Extract Start Marker

A review by cyndireadsbooks
Educated by Tara Westover

5.0

A few notes on this book (that I recommend wholeheartedly) after reading a few negative reviews on Goodreads.

1. Educated is not quite as literal as it sounds. This isn’t just a book about how an unschooled girl gets schooling. So know that going in.

2. While there is certainly a survivalist and fundamentalist bent to this books, this isn’t a Warren Jeffs or even a David Koresh scenario. I think a good bit of this perception comes from how the book is being marketed somewhat inaccurately. I think this has more to do with mental illness than religious fundamentalism. The mental illness manifests as their religion in some ways. This family didn’t practice the same religion as the rest of their community. They weren’t AT Ruby Ridge or even living a particularly similar life and once the author gets some facts about real news events, she herself has some revelations about what she thought her life/reality was, based on what information she received from her father and mother. See: mental illness above.

Extract End Marker
Extracted material Start Marker

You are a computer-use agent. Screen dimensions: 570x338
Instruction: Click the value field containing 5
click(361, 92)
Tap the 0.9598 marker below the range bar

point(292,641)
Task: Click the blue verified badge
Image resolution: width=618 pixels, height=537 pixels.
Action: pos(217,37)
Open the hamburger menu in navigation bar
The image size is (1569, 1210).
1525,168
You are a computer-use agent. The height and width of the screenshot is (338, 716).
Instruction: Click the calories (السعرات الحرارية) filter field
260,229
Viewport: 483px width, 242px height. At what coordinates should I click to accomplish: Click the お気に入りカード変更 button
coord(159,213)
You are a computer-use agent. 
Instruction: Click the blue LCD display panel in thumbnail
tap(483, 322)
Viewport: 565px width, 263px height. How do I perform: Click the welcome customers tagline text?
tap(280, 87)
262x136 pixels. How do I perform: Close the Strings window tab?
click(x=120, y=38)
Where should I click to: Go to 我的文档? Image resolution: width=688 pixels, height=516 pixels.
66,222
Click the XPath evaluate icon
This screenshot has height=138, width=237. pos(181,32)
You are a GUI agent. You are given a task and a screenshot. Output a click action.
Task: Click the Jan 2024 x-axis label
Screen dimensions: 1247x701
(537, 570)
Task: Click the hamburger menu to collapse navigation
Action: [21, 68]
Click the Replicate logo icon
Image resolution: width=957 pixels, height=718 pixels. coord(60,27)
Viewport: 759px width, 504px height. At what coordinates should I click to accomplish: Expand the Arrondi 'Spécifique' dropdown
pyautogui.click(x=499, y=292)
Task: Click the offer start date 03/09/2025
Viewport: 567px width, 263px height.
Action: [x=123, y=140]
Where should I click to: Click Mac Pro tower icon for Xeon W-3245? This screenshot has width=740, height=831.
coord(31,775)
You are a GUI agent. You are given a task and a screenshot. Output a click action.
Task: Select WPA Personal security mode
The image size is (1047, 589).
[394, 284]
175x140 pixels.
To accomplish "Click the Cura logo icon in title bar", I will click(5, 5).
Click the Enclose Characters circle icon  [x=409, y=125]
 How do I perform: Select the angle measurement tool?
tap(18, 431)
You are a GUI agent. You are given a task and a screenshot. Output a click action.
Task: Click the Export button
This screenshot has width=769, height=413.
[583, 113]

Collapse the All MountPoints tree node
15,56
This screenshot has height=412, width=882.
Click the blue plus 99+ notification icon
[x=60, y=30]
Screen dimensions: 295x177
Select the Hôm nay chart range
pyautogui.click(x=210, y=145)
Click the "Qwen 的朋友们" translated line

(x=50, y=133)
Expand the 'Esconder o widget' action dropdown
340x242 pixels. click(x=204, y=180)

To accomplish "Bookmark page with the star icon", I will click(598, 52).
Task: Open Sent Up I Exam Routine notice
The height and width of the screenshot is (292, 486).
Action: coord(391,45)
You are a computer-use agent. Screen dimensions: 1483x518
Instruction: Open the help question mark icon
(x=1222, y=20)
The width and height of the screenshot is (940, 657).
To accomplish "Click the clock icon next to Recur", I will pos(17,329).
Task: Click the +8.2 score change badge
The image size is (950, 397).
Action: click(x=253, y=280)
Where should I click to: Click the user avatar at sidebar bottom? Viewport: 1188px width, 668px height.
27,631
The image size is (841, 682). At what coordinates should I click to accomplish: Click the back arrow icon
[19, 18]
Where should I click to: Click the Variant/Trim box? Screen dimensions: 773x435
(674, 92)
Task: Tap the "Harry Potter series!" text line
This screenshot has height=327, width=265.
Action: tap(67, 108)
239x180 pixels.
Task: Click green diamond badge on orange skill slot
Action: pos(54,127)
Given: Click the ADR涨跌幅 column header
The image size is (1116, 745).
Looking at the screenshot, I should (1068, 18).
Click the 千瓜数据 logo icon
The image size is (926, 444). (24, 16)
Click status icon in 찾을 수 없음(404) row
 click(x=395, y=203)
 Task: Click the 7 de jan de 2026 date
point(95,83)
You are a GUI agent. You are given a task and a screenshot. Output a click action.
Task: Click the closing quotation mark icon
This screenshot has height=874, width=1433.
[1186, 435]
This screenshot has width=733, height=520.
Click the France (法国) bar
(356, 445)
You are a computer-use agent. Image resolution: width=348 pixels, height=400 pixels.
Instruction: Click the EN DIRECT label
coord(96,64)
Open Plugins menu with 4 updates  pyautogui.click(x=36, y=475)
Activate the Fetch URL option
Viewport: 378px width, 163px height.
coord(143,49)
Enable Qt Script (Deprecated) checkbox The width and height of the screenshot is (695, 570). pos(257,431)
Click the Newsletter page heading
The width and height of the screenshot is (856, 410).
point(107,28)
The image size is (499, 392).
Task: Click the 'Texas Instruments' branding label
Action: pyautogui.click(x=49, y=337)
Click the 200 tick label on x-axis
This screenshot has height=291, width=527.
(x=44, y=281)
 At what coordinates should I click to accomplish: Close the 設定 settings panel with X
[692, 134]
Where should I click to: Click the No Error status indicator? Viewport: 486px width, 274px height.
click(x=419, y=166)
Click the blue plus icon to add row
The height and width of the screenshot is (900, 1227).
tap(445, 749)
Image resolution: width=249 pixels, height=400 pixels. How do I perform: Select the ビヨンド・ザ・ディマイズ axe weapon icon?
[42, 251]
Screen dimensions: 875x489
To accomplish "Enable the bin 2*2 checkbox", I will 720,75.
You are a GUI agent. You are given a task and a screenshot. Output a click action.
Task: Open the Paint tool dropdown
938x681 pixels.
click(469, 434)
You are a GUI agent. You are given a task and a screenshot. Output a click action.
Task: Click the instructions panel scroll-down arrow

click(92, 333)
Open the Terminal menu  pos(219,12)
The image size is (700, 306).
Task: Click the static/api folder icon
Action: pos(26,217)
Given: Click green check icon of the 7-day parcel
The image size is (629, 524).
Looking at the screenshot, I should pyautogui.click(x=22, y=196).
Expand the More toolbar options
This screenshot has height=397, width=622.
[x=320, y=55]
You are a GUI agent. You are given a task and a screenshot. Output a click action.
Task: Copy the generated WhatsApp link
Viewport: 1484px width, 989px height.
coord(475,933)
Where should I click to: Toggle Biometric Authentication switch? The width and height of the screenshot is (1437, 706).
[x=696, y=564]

Extracted material End Marker

#### [What this exercise asks]
1. Give the full names of the three people named in the review.
2. Write out the review from "2. While there" to "mental illness above.", word for word.
3. Translate this sentence from the review into Spanish: "I think this has more to do with mental illness than religious fundamentalism."
None of the tasks needs the listing.

#### [Results by task]
1.
Tara Westover
Warren Jeffs
David Koresh

2.
2. While there is certainly a survivalist and fundamentalist bent to this books, this isn’t a Warren Jeffs or even a David Koresh scenario. I think a good bit of this perception comes from how the book is being marketed somewhat inaccurately. I think this has more to do with mental illness than religious fundamentalism. The mental illness manifests as their religion in some ways. This family didn’t practice the same religion as the rest of their community. They weren’t AT Ruby Ridge or even living a particularly similar life and once the author gets some facts about real news events, she herself has some revelations about what she thought her life/reality was, based on what information she received from her father and mother. See: mental illness above.

3. Creo que esto tiene más que ver con una enfermedad mental que con el fundamentalismo religioso.